Re: [PATCH RFC] xfs, memcg: Call xfs_fs_nr_cached_objects() only in case of global reclaim

From: Kirill Tkhai
Date: Wed Mar 21 2018 - 12:15:29 EST


On 20.03.2018 17:34, Dave Chinner wrote:
> On Tue, Mar 20, 2018 at 04:15:16PM +0300, Kirill Tkhai wrote:
>> On 20.03.2018 03:18, Dave Chinner wrote:
>>> On Mon, Mar 19, 2018 at 02:06:01PM +0300, Kirill Tkhai wrote:
>>>> On 17.03.2018 00:39, Dave Chinner wrote:
>>> Actually, it is fair, because:
>>>
>>> /* proportion the scan between the caches */
>>> dentries = mult_frac(sc->nr_to_scan, dentries, total_objects);
>>> inodes = mult_frac(sc->nr_to_scan, inodes, total_objects);
>>> fs_objects = mult_frac(sc->nr_to_scan, fs_objects, total_objects);
>>>
>>> This means that if the number of objects in the memcg aware VFS
>>> caches are tiny compared to the global XFS inode cache, then they
>>> only get a tiny amount of the total scanning done by the shrinker.
>>
>> This is just wrong. If you have two memcgs, the first is charged
>> by xfs dentries and inodes, while the second is not charged by xfs
>> dentries and inodes, the second will response for xfs shrink as well
>> as the first.
>
> That makes no sense to me. Shrinkers are per-sb, so they only
> shrink per-filesystem dentries and inodes. If your memcgs are on
> different filesystems, then they'll behave according to the size of
> that filesystem's caches, not the cache of some other filesystem.

But this break the isolation purpose of memcg. When someone places
different services in different pairs of memcg and cpu cgroup, he
wants do not do foreign work.

>> When we call shrink xfs partition of the second memcg, total_objects
>> in super_cache_count() will consist only of cached objects.
>>
>> Then, we will call super_cache_scan() in the loop, and
>>
>> total_objects = dentries + inodes + fs_objects + 1 = fs_objects
>> s_objects = mult_frac(sc->nr_to_scan, fs_objects, total_objects) ~ almost equal to sc->nr_to_scan.
>>
>> So, if the first memcg is huge and it's charged 10GB to cached objects,
>> the second memcg will shrink signify part of this objects (depending
>> on do_shrink_slab() priority) in case of reclaim coming.
>
> Do we really care which memcg does the global reclaim work as long
> as it all gets done in a timely manner? The fact is that when there
> is global memory pressure, shrinkers from every memcg will be doing
> work all the time and so it really does not matter which shrinker
> context does what work. In such cases, memory reclaim is all about
> bulk throughput, and we trade of instantenous fairness for overall
> fairness and higher bulk throughput.

There is container workload, when services are executed in different
memcg to controll their resources. If there are database and mail server
in two containers, you want to make them use their own resources,
and don't want to make database shrink mail server inodes and vise versa.
You just want to allocate resources enough for both of them, and make
them not affect each other.

> And, well, the bulk of XFS inode reclaim is not done by the shrinker
> contexts - memcg or otherwise - it's done by an asycnhronous,
> non-blocking per-filesystem background work which is kicked by a
> shrinker scan being run on that filesystem . The only reason we keep
> the shrinkers doing direct work is to throttle direct reclaim to the
> overall background inode reclaim rate. It's hardly fair for the
> filesystem to automatically do the work the memcg should be doing
> and doing it faster than the memcg reclaim can do it, is it?

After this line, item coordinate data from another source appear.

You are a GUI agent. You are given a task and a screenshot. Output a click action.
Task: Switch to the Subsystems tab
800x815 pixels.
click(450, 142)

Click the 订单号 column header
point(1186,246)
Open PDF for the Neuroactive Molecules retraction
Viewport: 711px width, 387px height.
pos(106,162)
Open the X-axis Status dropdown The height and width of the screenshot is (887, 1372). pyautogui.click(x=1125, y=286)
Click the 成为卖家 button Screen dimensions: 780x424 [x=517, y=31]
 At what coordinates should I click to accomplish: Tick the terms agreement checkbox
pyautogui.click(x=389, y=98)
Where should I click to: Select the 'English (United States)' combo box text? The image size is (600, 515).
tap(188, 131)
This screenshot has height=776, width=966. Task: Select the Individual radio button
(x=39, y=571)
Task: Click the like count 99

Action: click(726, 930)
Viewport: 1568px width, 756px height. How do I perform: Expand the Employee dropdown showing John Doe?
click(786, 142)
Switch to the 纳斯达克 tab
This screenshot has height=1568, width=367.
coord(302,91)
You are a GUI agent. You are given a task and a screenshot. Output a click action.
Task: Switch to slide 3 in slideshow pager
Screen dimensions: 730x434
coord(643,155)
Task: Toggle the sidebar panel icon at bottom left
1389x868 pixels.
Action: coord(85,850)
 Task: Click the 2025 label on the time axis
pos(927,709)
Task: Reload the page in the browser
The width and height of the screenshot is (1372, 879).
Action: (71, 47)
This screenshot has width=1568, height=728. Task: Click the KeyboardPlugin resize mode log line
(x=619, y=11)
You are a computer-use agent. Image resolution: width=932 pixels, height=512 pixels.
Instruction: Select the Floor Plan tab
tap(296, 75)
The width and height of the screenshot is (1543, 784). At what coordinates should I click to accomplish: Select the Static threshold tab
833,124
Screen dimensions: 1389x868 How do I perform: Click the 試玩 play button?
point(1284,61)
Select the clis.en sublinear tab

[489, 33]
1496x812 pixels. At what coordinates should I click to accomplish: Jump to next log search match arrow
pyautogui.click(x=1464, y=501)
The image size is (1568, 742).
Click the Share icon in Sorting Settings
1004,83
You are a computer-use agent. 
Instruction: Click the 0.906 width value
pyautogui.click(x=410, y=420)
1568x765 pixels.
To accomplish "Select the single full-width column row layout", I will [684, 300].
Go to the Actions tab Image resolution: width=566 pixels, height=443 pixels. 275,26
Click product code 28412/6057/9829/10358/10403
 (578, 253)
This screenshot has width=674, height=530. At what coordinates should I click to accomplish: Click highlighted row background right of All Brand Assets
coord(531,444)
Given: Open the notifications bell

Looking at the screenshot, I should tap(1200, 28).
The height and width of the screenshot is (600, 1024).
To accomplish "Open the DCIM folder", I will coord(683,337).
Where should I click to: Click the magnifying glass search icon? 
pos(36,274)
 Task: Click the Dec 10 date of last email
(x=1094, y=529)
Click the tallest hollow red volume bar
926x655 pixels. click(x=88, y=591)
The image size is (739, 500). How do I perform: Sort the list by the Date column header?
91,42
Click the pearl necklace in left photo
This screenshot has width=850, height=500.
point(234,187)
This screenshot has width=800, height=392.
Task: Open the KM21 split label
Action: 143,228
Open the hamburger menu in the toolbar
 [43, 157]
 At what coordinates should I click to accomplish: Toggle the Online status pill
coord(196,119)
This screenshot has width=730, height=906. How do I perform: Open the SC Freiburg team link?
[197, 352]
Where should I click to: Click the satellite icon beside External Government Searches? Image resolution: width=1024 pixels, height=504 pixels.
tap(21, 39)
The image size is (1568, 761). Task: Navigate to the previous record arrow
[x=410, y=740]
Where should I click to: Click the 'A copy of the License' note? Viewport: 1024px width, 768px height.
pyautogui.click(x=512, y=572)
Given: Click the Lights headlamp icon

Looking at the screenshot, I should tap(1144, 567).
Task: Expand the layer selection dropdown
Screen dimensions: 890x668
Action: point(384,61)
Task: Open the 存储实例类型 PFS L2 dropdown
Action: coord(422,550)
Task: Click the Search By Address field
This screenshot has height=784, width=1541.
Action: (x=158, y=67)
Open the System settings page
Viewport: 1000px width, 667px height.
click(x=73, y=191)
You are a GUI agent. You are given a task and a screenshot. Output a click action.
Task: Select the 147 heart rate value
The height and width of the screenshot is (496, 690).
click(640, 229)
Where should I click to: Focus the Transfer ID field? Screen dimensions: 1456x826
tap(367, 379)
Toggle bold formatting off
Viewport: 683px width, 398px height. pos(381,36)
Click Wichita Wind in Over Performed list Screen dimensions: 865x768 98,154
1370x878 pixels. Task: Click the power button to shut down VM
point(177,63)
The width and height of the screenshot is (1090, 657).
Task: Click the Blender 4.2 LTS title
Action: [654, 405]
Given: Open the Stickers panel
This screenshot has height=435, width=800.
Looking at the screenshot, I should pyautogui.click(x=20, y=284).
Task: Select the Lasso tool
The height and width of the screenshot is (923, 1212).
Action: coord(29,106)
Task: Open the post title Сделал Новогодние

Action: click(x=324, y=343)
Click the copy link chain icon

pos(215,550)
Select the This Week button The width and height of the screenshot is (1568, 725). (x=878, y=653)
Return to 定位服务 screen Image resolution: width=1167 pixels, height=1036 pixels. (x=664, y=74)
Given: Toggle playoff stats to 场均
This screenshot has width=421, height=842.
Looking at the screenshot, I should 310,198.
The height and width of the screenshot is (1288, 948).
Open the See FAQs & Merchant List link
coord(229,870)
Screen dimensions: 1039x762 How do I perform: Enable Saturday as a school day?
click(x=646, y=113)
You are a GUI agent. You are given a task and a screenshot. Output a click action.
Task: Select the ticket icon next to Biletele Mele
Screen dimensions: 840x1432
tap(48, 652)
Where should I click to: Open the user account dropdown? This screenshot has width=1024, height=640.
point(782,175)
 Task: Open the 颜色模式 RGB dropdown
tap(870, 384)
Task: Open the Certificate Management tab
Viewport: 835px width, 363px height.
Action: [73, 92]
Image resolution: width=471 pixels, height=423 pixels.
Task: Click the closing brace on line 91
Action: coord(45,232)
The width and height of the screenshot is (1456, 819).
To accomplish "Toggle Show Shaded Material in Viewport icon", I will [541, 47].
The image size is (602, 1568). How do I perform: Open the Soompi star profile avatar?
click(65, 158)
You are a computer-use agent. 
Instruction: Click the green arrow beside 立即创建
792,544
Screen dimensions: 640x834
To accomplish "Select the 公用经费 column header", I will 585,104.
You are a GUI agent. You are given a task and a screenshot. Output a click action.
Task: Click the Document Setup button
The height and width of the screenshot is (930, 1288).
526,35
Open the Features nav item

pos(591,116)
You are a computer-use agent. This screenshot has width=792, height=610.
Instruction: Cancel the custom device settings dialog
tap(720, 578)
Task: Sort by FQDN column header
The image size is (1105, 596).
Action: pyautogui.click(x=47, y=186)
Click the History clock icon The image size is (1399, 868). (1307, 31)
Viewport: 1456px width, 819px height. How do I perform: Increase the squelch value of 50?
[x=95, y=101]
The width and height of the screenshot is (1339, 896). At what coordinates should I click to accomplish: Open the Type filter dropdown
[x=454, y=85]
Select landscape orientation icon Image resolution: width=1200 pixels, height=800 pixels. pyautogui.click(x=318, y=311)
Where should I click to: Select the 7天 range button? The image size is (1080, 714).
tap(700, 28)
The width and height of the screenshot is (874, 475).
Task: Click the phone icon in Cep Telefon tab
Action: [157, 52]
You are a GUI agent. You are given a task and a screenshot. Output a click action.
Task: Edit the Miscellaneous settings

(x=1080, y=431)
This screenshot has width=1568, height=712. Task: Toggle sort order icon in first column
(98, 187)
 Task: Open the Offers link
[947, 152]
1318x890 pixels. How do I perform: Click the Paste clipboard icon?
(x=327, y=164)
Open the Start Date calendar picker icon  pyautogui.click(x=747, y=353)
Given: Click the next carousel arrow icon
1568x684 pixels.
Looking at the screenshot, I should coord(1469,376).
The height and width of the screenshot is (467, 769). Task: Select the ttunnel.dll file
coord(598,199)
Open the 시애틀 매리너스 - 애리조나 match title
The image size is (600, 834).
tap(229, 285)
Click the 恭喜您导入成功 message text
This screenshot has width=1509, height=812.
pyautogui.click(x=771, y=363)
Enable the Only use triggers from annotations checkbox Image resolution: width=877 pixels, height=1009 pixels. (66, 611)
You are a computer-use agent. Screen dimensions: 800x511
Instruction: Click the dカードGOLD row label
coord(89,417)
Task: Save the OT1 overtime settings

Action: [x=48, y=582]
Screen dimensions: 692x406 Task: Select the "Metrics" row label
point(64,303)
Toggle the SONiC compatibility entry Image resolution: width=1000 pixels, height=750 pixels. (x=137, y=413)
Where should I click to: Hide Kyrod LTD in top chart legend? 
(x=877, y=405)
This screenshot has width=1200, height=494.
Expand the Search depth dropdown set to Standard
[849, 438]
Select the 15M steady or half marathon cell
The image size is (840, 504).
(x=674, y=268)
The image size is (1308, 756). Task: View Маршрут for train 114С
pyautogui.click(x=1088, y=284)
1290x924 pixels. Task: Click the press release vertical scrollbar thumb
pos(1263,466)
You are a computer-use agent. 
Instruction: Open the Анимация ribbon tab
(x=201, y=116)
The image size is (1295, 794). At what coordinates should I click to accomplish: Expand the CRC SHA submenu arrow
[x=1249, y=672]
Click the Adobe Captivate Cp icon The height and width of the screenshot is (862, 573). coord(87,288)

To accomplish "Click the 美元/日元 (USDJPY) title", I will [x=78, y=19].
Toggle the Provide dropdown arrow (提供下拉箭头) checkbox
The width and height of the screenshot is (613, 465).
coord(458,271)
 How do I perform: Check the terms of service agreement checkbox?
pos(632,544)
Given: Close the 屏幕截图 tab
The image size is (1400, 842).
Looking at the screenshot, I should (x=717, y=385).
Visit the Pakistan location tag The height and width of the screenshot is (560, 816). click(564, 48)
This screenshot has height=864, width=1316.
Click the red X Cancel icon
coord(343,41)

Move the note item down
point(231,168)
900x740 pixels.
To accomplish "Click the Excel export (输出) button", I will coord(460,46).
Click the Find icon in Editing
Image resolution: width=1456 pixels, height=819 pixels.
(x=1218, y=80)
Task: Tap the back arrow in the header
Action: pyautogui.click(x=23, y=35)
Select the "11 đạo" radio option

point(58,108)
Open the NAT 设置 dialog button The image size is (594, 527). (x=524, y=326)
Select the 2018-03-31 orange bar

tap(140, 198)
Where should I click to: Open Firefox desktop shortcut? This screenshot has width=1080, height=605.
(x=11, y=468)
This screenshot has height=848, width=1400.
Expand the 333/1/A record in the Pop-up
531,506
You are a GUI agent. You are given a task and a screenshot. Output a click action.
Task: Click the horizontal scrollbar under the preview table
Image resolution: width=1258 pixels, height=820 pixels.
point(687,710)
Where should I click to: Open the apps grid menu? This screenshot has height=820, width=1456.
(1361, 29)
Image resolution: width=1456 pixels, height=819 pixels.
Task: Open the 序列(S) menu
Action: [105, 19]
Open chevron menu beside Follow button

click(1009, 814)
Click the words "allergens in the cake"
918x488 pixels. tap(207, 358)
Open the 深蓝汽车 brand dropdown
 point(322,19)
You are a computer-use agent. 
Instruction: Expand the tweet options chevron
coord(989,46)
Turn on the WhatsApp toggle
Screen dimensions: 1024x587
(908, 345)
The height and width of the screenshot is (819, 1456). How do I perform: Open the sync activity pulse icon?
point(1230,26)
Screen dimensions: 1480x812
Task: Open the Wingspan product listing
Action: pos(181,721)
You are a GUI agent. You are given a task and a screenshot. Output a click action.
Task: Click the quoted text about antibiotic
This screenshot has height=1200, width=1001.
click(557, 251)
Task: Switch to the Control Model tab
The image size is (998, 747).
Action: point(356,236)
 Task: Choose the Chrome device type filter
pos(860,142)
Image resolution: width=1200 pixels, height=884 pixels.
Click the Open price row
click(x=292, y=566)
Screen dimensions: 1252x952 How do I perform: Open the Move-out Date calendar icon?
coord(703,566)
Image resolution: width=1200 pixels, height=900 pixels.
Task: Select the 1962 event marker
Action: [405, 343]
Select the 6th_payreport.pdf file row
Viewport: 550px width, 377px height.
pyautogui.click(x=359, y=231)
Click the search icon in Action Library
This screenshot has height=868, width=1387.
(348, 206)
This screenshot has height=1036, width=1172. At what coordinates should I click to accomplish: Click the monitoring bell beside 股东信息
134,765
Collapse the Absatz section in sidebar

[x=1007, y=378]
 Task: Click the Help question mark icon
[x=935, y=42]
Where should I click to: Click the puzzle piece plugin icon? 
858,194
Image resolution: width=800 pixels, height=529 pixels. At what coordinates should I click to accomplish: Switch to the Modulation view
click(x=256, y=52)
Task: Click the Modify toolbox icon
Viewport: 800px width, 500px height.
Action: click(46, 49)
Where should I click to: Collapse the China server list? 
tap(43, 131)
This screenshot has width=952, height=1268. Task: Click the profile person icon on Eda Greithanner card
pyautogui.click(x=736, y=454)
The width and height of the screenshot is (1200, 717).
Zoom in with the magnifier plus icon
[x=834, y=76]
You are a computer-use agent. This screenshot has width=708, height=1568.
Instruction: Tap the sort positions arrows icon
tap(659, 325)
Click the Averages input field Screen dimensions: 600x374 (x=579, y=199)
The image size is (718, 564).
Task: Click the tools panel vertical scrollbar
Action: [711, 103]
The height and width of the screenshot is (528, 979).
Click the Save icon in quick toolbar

But is there another solution? Something like work queue or kthread.

> FWIW, inodes are RCU objects, so they aren't freed until RCU grace
> periods expire and that means memcg reclaim does not actually free
> inodes immediately. They are always delayed to some time after the
> memcg shrinker has run and reported it freed those objects. IOWs,
> it really doesn't matter which memcg context does the "freeing"
> work, because the freeing of inode memory in any given memcg
> actually occurs some time later from callbacks run in a global,
> non-memcg aware context....
>
>>> And because all of the memcg shrinkers walk the global inode cache,
>>> the overall scanning is shared between all memcgs under memory
>>> pressure evenly and so none are unfairly penalised by having to
>>> scan the global inode cache to trigger final garbage collection.
>>
>> So, if there is single memcg using xfs, the rest of system is
>> responsible for its shrinking. Completely unfair.
>
> If there is only one memcg that is generating internal memory
> pressure, then only that memcg will be running the shrinker and
> reclaiming dentries, inodes and XFS inodes from that memcg. Nothing
> else will be running reclaim and hence only the memcg shrinker will
> be doing reclaim work. I don't see where you get the "rest of the
> system is responsible for it's shrinking" from - that just isn't the
> way the shrinker infrastructure works, regardless of whether XFS is
> involved or not.

Every shrinker is called for every memcg. So, if any other memcg meets
reclaim, it will also shrink these cached objects.

>> Isn't this easy to understand?
>
> First rule of shrinkers: Shrinkers *aren't easy to understand.*
> Second rule of shrinkers: See the first rule.

Kirill